Which brings me to discuss the heated debate that’s been brewing among music journalists around the web: Pierce’s lyrical truisms. I’d be remiss if I simply discarded them as forthright Christian proselytizing or, to put it simply, a series of worn out clichés. Life is a Problem begins with an Eden-like ambience – what follows is a gentle repeated chord that has Pierce sending Jesus an earnest request to care for him. He goes on to associate Him as a series of metaphors – a car, an automobile and a radio signal as if he were singing a children’s church hymn. Many have criticized about it sounding distastefully religiose – an opinion that’s probably swayed by the person’s own level of intolerance on the subject – which actually thwarts what actually is one of Pierce’s purest and most devout moments. It’s also easy to dismiss the fact that Pierce is serving as a father figure for his daughter – whether or not he should exercise that right or turn away from it on a pop record altogether is a whole other issue.

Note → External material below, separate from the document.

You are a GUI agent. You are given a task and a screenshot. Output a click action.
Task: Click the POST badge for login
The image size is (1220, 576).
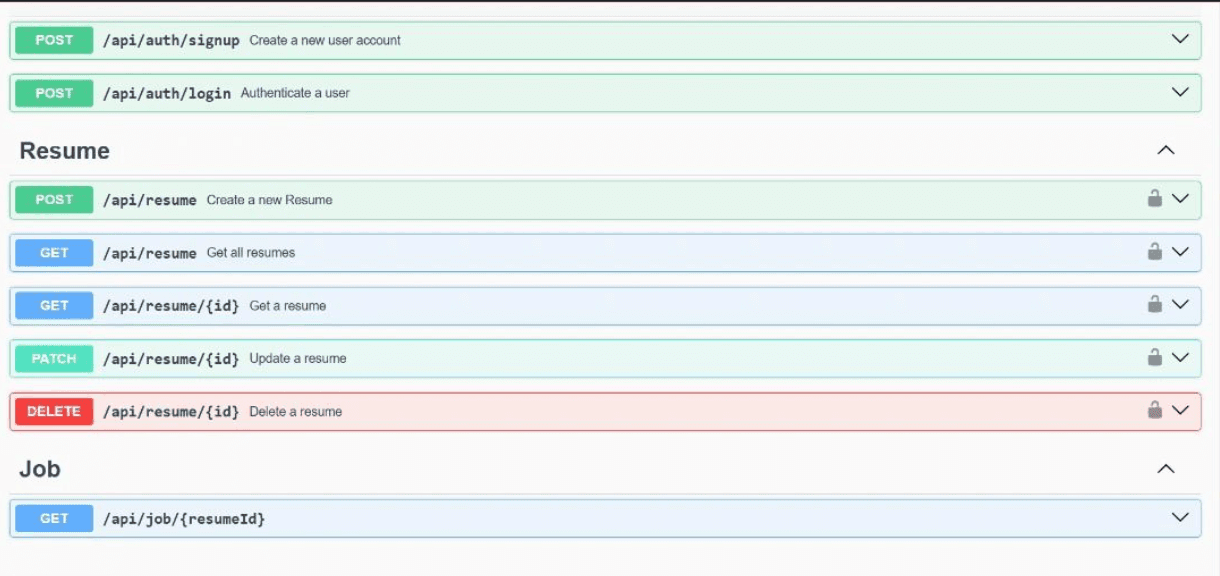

Listening to Sweet Heart Sweet Light makes me think of that great quote by Father Mulcahy in M.A.S.H.: “a faith of convenience is a hollow faith”. But could it be applied to Pierce, a man who pretends to hold a strong conviction yet is morally arrogant in the way he uses religious imagery without any restraint? He’s admitted to being a nonbeliever, yet his intentions appear to be sincere. And then I think about a man who was close to his deathbed, who may have repented when his recovery appeared to be doubtful. Whether this holds any significance, Pierce cloaks these songs in white with a sort of pious ecstasy. And all this exuberance coming from someone who mostly felt listless, lost and perpetually tired, who now is doing just fine. Now that’s a miraculous feat.